LONDON - Sterling skidded lower against the dollar on Monday, as the greenback reasserted itself as a safe haven for investors amid the coronavirus pandemic and Britain's economic outlook took another hit in the face of a credit ratings downgrade.

The pound rose nearly 7 percent against the dollar last week as measures to inject liquidity into markets by the U.S. Federal Reserve and a $2 trillion stimulus bill passed by the U.S Congress cooled demand for the U.S. currency as a safe haven.

Ratings agency Fitch cut Britain's sovereign debt rating on Friday, saying the country's debt levels would jump as the government ramped up its spending to offset the near shutdown of the economy in the face of the coronavirus. 

Facing what some economists say could be Britain's deepest recession in a century after the government ordered many businesses to close to slow the spread of the virus, finance minister Rishi Sunak announced a string of stimulus measures to try to prevent a surge in unemployment.

Central to Sunak's plan is a commitment for the state to pay 80% of the wages of workers who are temporarily laid off.

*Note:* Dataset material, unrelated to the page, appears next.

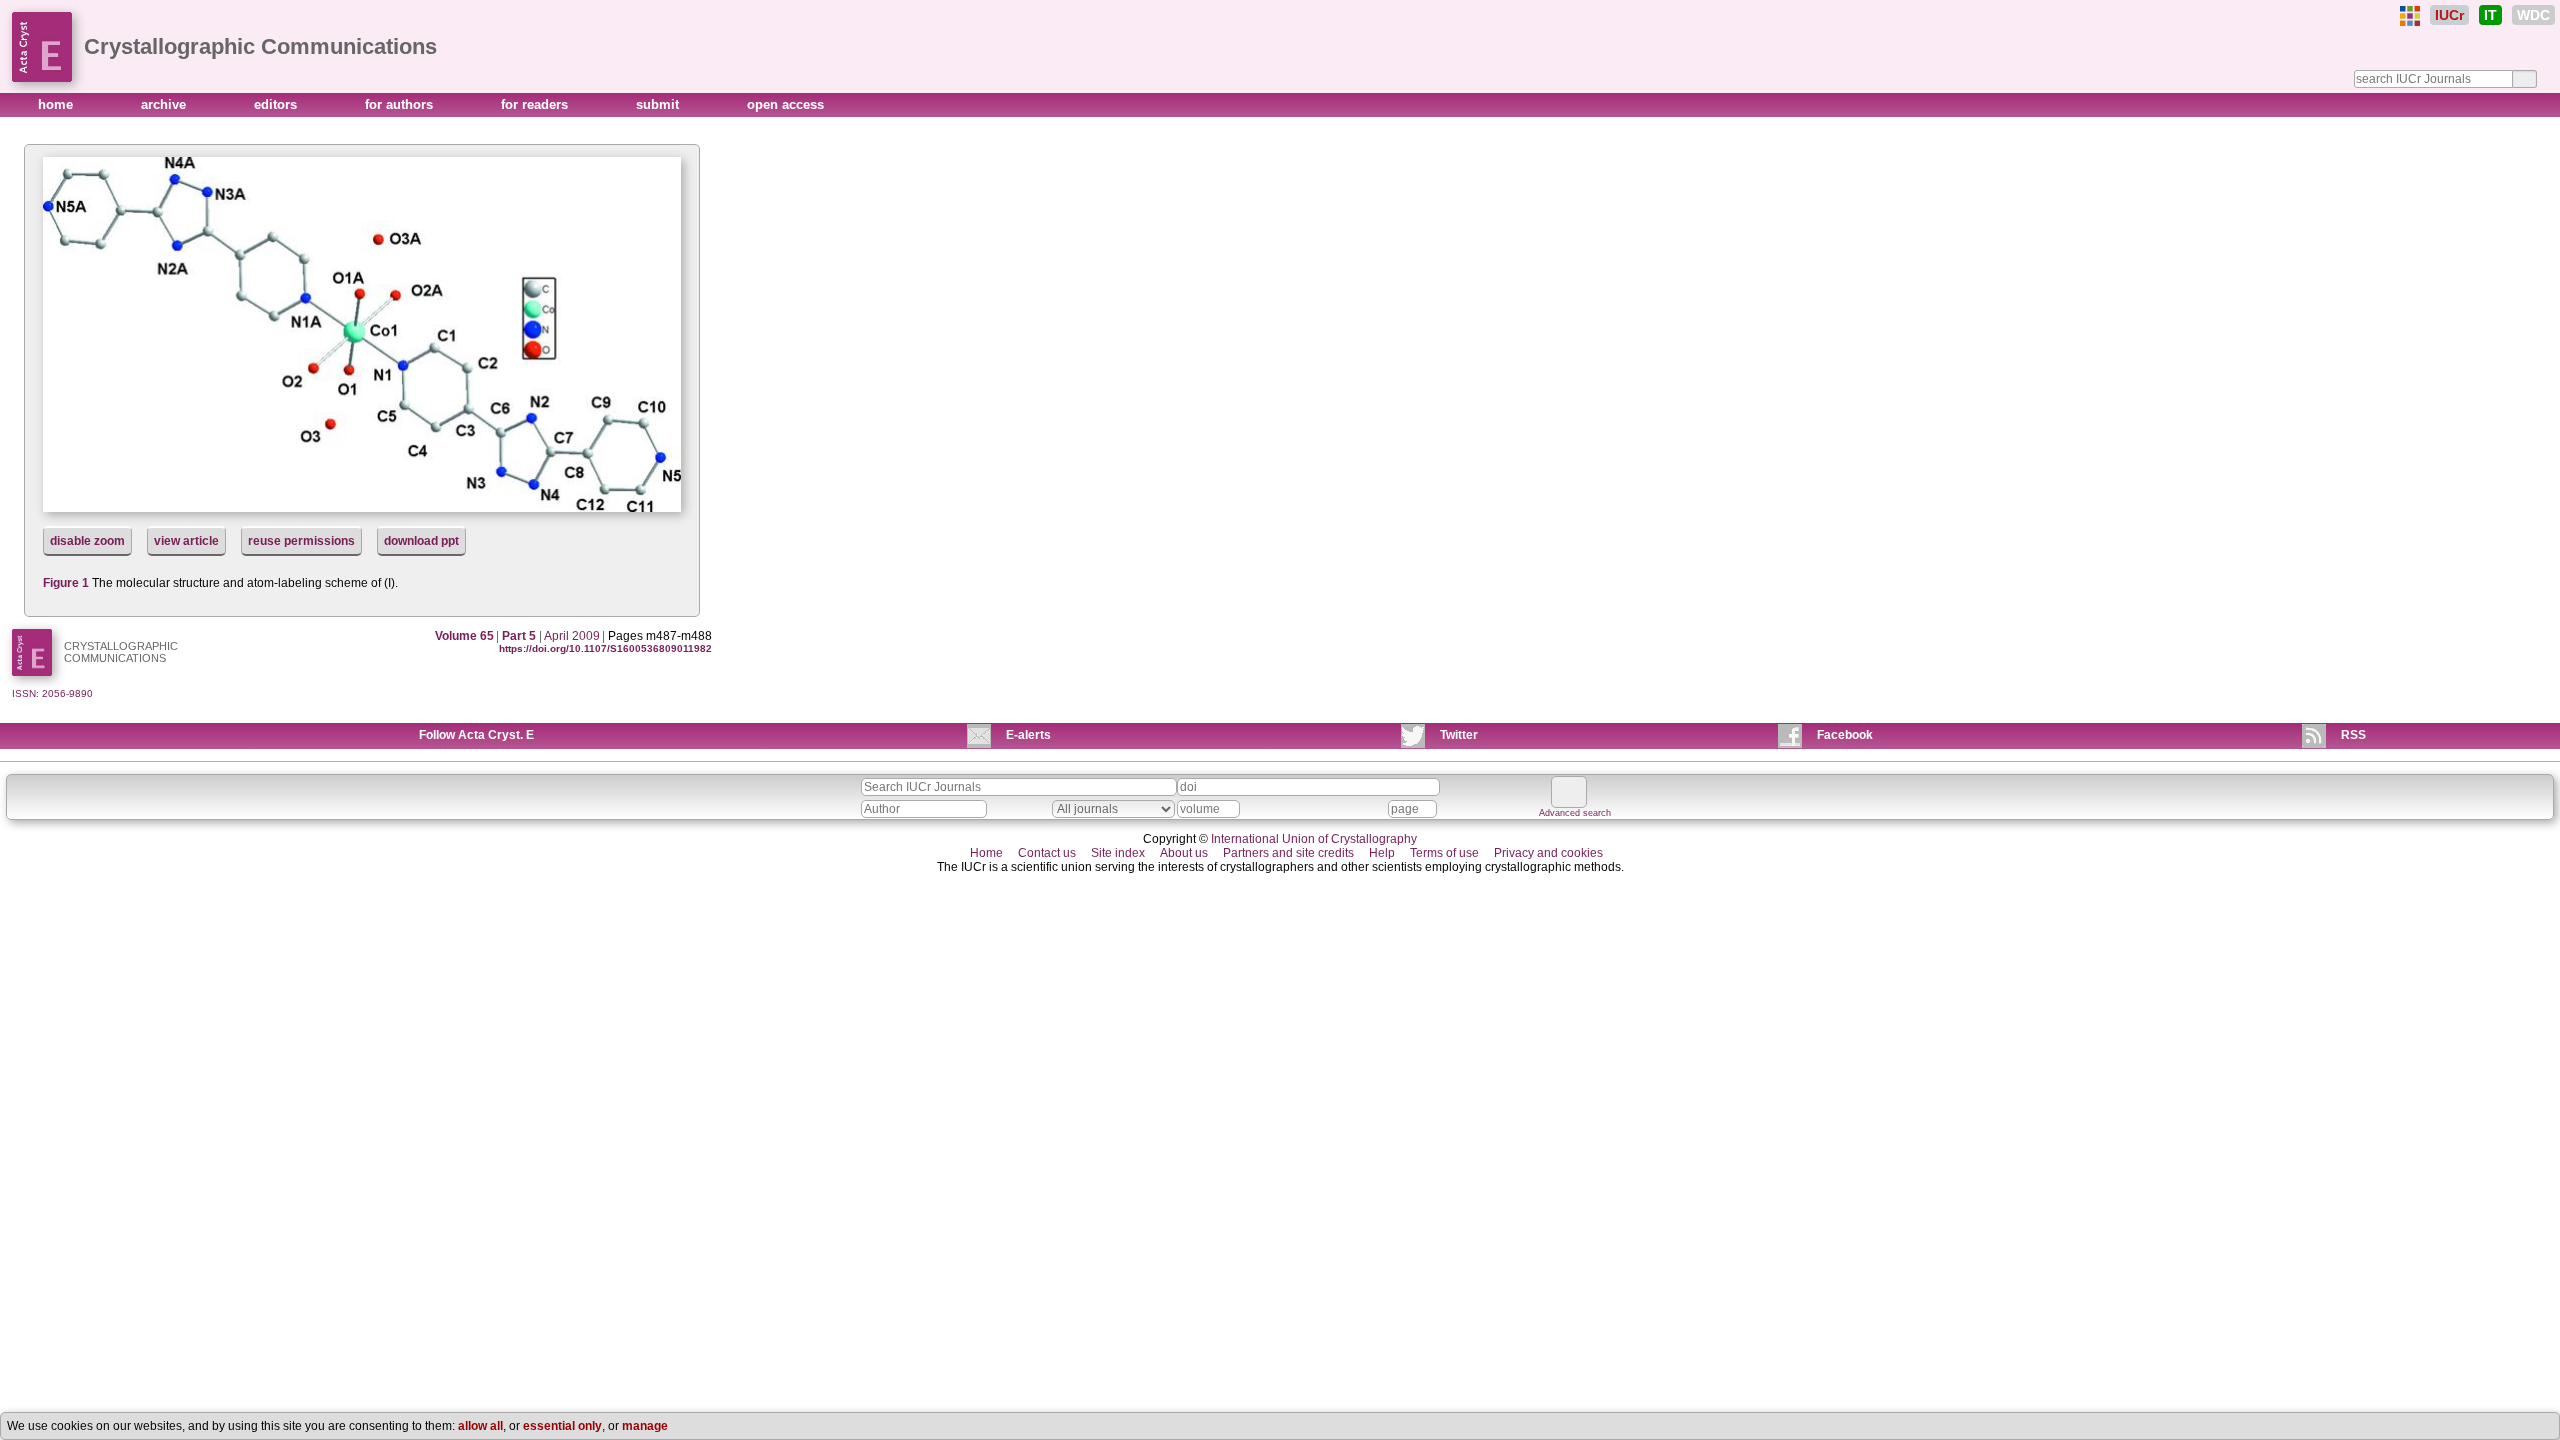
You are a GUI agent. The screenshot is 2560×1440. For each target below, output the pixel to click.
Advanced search (1575, 813)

The Bank of England, like other central banks around the world, has also jumped into action, expanding its bond-buying programme by a record 200 billion pounds and cutting its main interest rate to a record low 0.1%.

Fitch said the measures were necessary to cushion the economy but it now expected Britain's public debt, as a share of gross domestic product, would rise to 94% in 2020 and 98% in 2021, from 84.5% in 2019.

Doubts about Britain's future trading ties with the European Union posed a further risk, Fitch said.

By 0817 GMT, the pound was down 0.6% at $1.2360, off its highest levels since March 13.

Against the euro, it was down 0.1% at 89.52 pence. 

"The fundamentals suggest sterling is vulnerable," said Jane Foley, currency strategist at Rabobank in London, noting Britain's current account deficit, Brexit, and the worsening of Britain's public finances as dominating the fundamental outlook.

"One of the interesting parts of the (Fitch) downgrade was pointing not just to the worsening of public finances but also the Brexit element, pointing to concerns about the UK's trade agreement with the EU."

Foley also noted the sickness of Britain's prime minister Boris Johnson, who has tested positive for coronavirus and shown symptoms, as being a negative for the pound.